Our study suffers from certain limitations. First, all we used a retrospective study design to compare these both techniques. We included subsequent patients for the evaluation to mitigate potential patient-dependent bias. However, this prevented us from modifying the scan protocol to alter the tube voltage settings and we could not assess the potential of this technique for reduction of contrast material. This should be assessed in future prospective studies. Second, since we solely used a CT system and dedicated post-processing from a single vendor, our results are vendor-specific. Although other vendors also provide MEI software, similar noise-optimized solutions with a focus on low-keV imaging are currently not available.
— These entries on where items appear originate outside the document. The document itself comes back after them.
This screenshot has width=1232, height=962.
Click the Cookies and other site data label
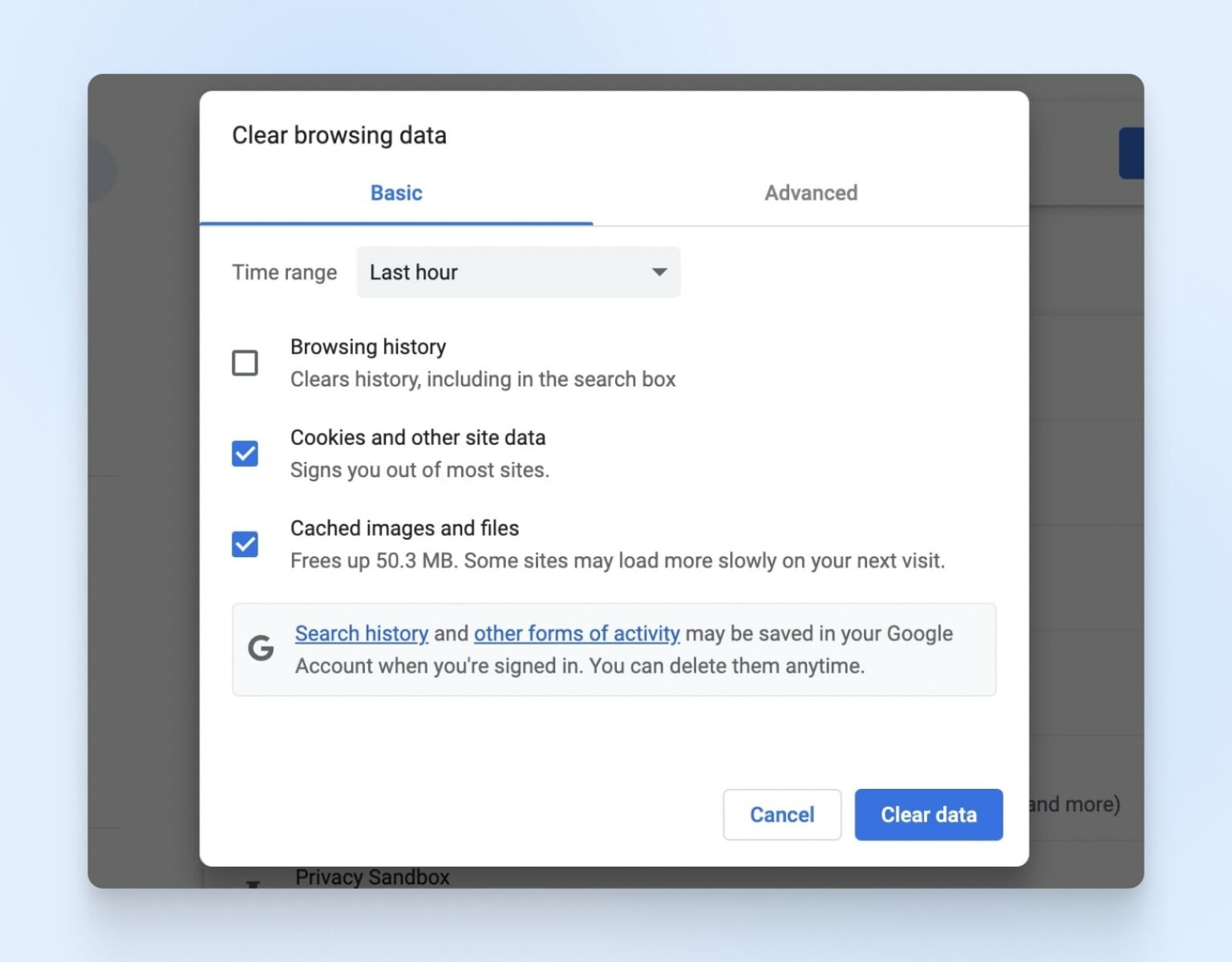pos(417,438)
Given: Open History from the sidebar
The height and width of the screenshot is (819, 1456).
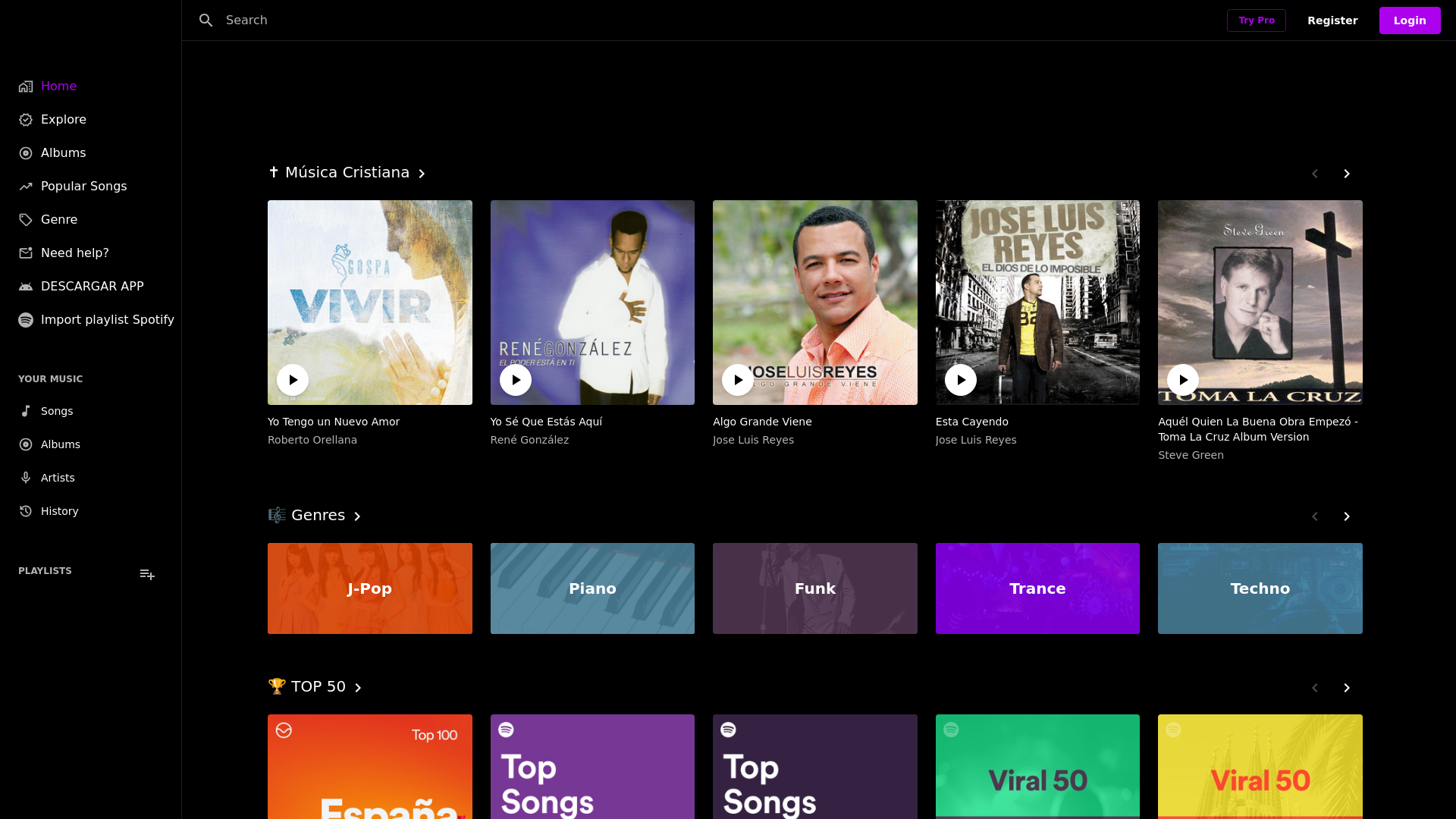Looking at the screenshot, I should (x=59, y=511).
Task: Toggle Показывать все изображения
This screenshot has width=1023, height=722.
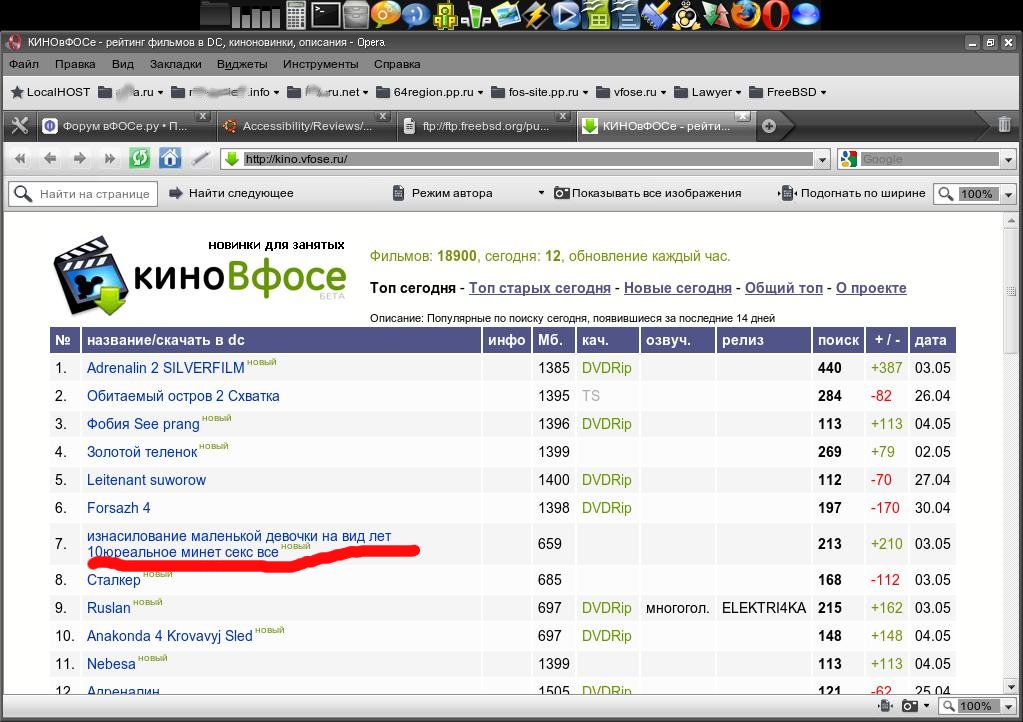Action: [647, 193]
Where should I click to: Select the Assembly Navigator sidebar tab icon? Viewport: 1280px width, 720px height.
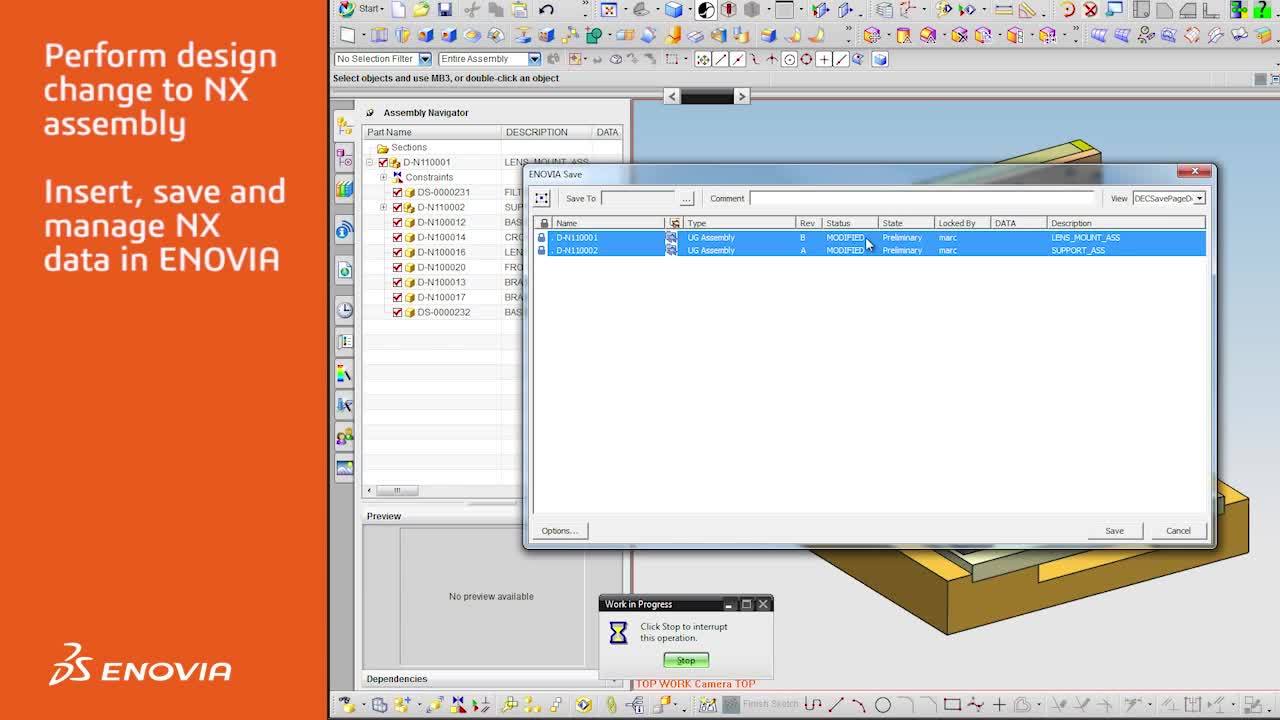(344, 126)
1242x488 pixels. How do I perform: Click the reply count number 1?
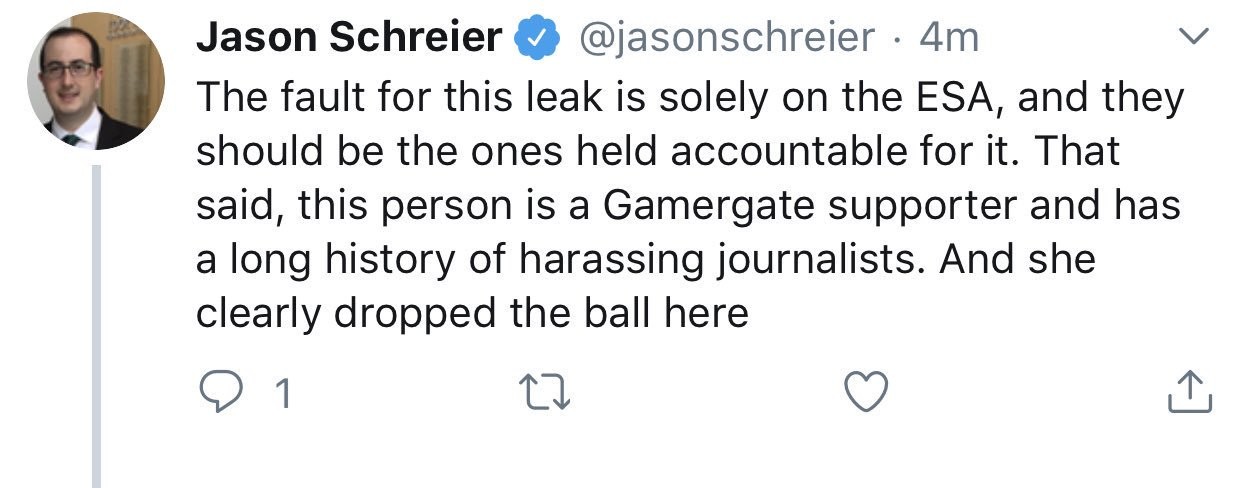coord(282,394)
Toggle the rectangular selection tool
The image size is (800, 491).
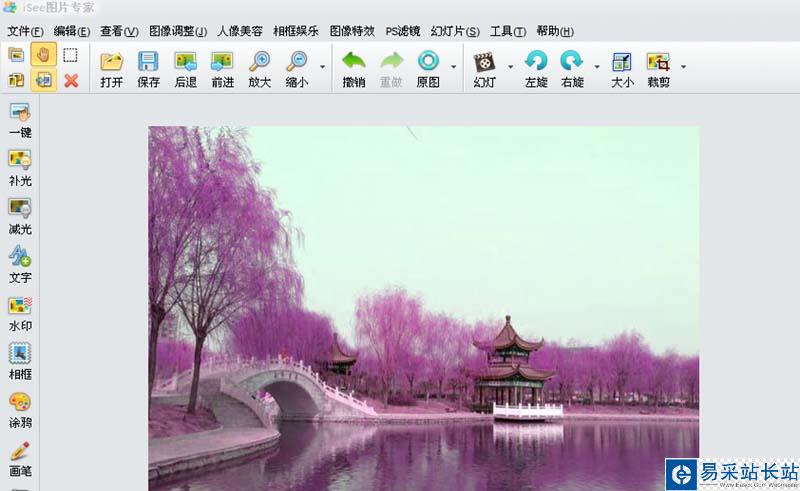(70, 55)
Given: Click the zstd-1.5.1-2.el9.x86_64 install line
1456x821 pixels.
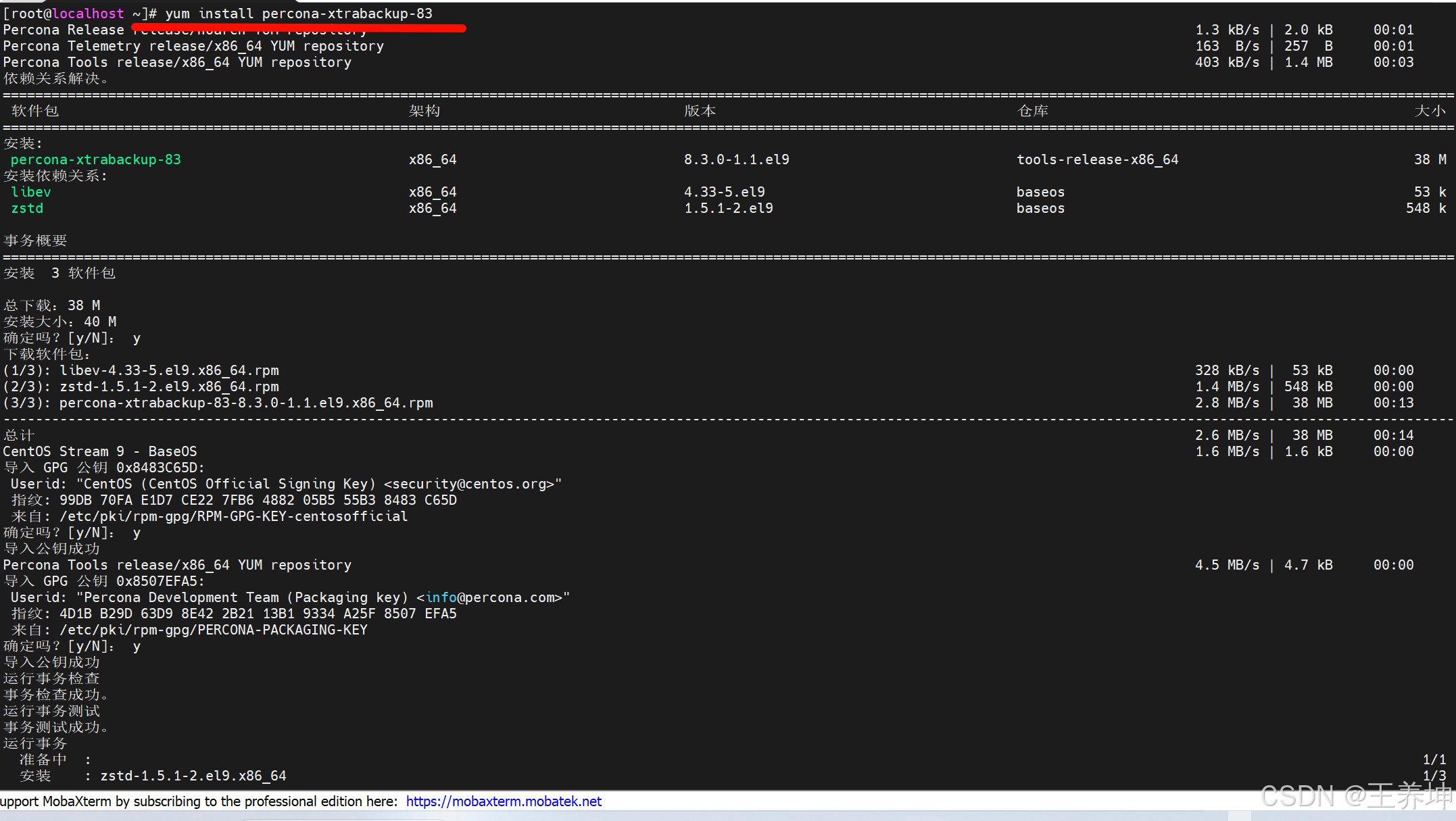Looking at the screenshot, I should pyautogui.click(x=193, y=776).
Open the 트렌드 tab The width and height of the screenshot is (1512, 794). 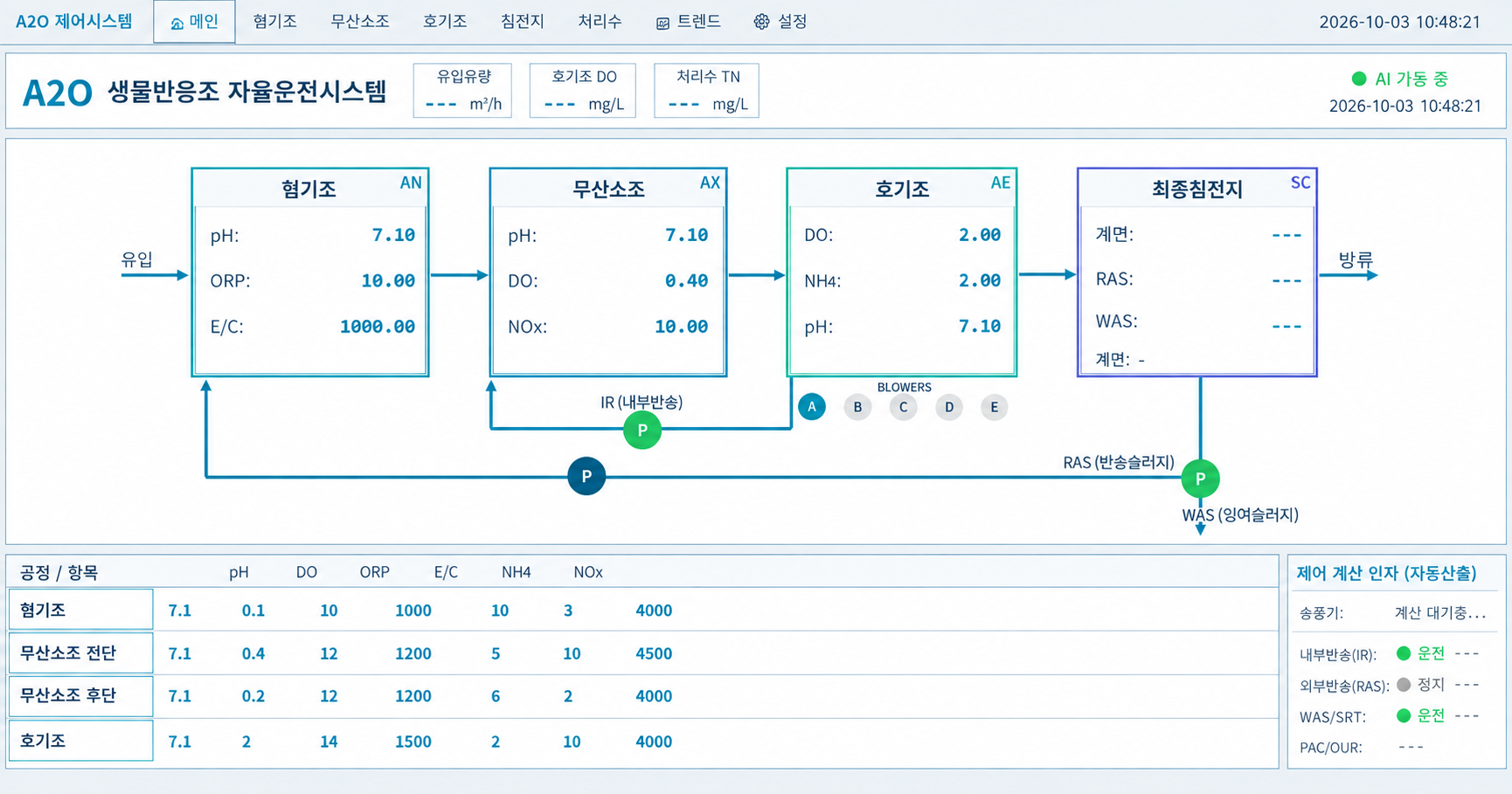tap(688, 22)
Third, we arbitrarily chose keV settings with fixed intervals to provide a comprehensive analysis of the impact of varying keV levels and an upper limit of 100 keV as energy levels beyond this value can be expected to show insufficient vessel attenuation [1618].

Conclusion

The results of our study based on a direct comparison of objective image quality of MEI and MEI+ reconstructions in DE-CTA of the whole aorta demonstrate that the noise-optimized MEI+ technique shows significantly lower image noise with comparable signal intensity, resulting in superior vascular contrast. Differences at low keV levels were particularly distinct as the best objective image quality was observed in 40-keV MEI+ series. One should be aware of the differences in optimal energy levels when performing MEI or MEI+ post-processing of aortic DE-CTA datasets.